Questo problema viene parzialmente risolto dall'opzione ignoreSearch, che può essere utilizzata durante la chiamata a Cache.match(). Purtroppo Chrome non supporta ancora ignoreSearch e, anche se lo fosse, è un comportamento "tutto o niente". Quello che ci serviva era un modo per ignorare alcuni parametri di query dell'URL, prendendo in considerazione altri parametri significativi.

Abbiamo finito di estendere sw-precache per eliminare alcuni parametri di query prima di verificare la corrispondenza della cache e consentire agli sviluppatori di personalizzare i parametri ignorati tramite l'opzione ignoreUrlParametersMatching. Ecco l'implementazione di base:

function stripIgnoredUrlParameters(originalUrl, ignoredRegexes) {
    var url = new URL(originalUrl);

    url.search = url.search.slice(1)
    .split('&')
    .map(function(kv) {
        return kv.split('=');
    })
    .filter(function(kv) {
        return ignoredRegexes.every(function(ignoredRegex) {
        return !ignoredRegex.test(kv[0]);
        });
    })
    .map(function(kv) {
        return kv.join('=');
    })
    .join('&');

    return url.toString();
}

Cosa comporta tutto ciò per te

L'integrazione del service worker nell'app web Google I/O è probabilmente l'utilizzo reale più complesso di cui è stato eseguito il deployment fino a questo punto.
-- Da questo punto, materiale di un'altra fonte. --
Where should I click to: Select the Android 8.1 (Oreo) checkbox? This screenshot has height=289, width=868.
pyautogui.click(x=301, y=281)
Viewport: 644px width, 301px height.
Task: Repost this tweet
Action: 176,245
Non vediamo l'ora che la community di sviluppatori web sfrutti gli strumenti che abbiamo creato sw-precache e sw-toolbox, oltre alle tecniche descritte in questo articolo, per potenziare le tue applicazioni web. I service worker sono un miglioramento progressivo che puoi iniziare a utilizzare fin da subito e, se utilizzati come parte di un'app web correttamente strutturata, la velocità e i vantaggi offline sono significativi per i tuoi utenti.